* Raw data
>>>>>
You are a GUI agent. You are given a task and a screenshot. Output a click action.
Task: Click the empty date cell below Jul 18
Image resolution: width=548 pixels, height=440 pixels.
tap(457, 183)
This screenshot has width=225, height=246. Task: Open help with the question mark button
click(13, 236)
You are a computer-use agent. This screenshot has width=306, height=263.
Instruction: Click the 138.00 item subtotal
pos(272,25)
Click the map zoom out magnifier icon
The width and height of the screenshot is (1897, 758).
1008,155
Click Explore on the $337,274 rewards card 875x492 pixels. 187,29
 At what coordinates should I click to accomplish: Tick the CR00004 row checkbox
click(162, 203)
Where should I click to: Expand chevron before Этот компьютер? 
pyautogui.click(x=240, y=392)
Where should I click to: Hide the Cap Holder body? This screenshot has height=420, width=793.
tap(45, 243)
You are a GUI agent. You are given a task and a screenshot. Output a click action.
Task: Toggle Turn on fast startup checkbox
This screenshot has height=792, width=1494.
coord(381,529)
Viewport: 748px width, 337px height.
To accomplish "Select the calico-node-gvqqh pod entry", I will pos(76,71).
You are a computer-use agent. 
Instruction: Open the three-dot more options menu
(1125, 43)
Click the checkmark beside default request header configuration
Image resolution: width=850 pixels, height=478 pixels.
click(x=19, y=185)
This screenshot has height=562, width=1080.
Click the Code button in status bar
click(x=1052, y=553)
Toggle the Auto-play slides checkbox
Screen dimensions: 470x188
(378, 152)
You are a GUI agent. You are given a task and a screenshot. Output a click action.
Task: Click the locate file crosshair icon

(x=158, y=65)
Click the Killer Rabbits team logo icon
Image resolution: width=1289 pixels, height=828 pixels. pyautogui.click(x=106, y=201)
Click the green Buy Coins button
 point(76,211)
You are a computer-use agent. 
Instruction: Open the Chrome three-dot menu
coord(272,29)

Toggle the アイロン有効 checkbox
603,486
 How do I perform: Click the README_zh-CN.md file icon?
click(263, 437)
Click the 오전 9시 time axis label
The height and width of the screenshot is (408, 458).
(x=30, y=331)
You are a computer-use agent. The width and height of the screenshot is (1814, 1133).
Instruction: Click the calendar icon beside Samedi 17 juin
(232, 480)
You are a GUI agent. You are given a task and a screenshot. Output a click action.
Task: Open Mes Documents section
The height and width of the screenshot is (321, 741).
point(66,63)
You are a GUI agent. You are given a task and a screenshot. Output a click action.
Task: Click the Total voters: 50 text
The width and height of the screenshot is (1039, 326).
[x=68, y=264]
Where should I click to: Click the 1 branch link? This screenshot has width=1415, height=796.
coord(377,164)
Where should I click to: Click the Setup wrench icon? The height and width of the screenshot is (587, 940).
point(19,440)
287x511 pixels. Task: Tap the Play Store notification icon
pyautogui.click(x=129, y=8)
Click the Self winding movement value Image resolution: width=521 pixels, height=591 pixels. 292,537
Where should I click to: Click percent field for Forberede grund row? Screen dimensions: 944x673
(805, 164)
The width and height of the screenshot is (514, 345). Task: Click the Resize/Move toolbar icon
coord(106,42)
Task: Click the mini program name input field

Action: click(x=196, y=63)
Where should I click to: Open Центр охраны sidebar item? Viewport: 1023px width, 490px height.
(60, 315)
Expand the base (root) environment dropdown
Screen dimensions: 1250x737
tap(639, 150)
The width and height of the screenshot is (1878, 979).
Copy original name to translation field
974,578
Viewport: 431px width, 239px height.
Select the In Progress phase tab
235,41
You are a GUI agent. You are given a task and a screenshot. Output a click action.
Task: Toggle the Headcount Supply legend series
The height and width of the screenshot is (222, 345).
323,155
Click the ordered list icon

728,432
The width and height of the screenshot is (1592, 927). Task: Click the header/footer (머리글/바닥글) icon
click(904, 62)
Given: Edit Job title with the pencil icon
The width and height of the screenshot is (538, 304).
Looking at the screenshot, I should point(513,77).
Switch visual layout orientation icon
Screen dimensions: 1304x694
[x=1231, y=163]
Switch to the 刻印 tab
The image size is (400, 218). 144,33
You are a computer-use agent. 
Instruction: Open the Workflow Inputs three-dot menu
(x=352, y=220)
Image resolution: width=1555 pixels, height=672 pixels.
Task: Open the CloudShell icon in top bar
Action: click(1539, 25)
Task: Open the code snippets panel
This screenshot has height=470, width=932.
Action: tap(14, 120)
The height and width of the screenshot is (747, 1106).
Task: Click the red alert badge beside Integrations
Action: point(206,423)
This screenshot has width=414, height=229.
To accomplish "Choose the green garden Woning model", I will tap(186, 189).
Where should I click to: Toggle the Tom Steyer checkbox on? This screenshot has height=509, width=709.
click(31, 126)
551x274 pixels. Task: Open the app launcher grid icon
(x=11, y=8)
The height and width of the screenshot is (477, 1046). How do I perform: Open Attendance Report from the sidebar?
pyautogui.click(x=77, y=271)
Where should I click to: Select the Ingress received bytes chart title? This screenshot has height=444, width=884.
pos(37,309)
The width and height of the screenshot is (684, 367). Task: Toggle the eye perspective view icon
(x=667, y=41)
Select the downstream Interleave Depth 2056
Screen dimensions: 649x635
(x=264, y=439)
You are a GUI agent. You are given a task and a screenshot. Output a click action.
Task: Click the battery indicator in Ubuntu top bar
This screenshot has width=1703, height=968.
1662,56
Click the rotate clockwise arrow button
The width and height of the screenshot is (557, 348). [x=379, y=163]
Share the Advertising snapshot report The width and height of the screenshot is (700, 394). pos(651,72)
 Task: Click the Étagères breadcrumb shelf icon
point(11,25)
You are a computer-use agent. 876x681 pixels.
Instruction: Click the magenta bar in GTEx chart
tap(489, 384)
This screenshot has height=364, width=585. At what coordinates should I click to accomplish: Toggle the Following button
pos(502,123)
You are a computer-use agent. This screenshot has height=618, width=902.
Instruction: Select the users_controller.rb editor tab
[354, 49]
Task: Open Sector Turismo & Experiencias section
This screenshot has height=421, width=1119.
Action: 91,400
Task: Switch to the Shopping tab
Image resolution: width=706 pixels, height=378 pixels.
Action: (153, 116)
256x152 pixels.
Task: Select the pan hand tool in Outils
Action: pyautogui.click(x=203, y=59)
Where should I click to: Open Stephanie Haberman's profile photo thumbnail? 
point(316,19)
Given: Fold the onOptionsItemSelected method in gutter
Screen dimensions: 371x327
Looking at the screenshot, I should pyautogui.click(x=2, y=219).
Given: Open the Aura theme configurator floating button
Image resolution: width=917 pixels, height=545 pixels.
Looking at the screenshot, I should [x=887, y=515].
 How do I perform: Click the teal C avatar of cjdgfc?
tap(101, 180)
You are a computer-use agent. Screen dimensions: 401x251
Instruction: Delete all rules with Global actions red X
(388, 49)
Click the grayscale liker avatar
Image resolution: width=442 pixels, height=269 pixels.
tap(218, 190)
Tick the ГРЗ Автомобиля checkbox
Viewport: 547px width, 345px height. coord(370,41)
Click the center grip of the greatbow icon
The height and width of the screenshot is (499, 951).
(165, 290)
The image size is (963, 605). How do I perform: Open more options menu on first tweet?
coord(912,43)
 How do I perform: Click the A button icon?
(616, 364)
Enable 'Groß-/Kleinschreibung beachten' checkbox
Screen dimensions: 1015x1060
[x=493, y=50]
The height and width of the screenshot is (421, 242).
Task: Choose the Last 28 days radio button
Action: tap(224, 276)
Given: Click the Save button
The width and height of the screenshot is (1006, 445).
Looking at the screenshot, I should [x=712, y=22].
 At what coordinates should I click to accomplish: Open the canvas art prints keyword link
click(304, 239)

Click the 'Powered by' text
<<<<<
* Directions
From the listing above, select every line that contains the word "with" and copy those lines.

* Response to this exercise
This screenshot has width=225, height=246. Task: Open help with the question mark button
Given: Edit Job title with the pencil icon
Instruction: Delete all rules with Global actions red X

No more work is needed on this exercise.